╭──
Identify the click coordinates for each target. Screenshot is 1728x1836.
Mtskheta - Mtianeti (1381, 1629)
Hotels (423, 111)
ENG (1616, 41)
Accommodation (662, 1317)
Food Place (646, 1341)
╰──
╭──
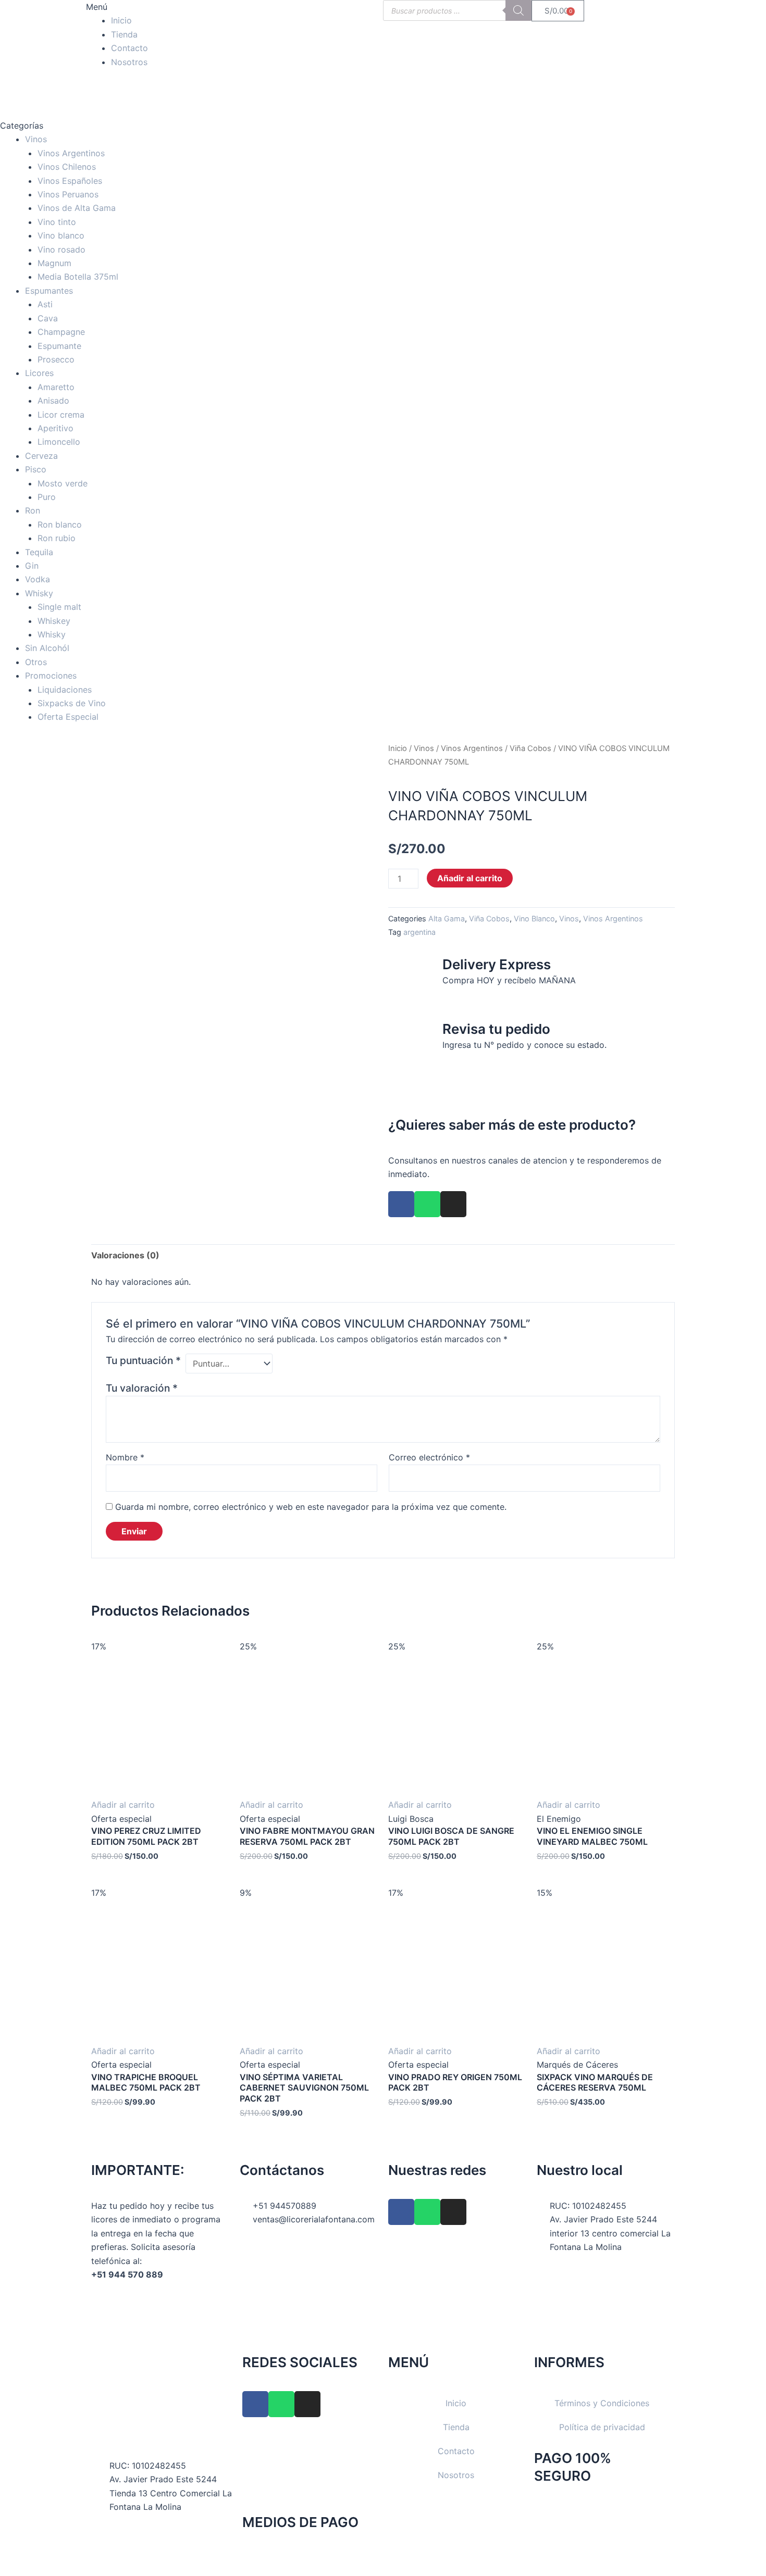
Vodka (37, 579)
╰──
Would you please copy, word for word, everything above from the line containing "Mtskheta - Mtianeti (1381, 1629)" down to the line containing "Food Place (646, 1341)", those two lines included?

### [Solution]
Mtskheta - Mtianeti (1381, 1629)
Hotels (423, 111)
ENG (1616, 41)
Accommodation (662, 1317)
Food Place (646, 1341)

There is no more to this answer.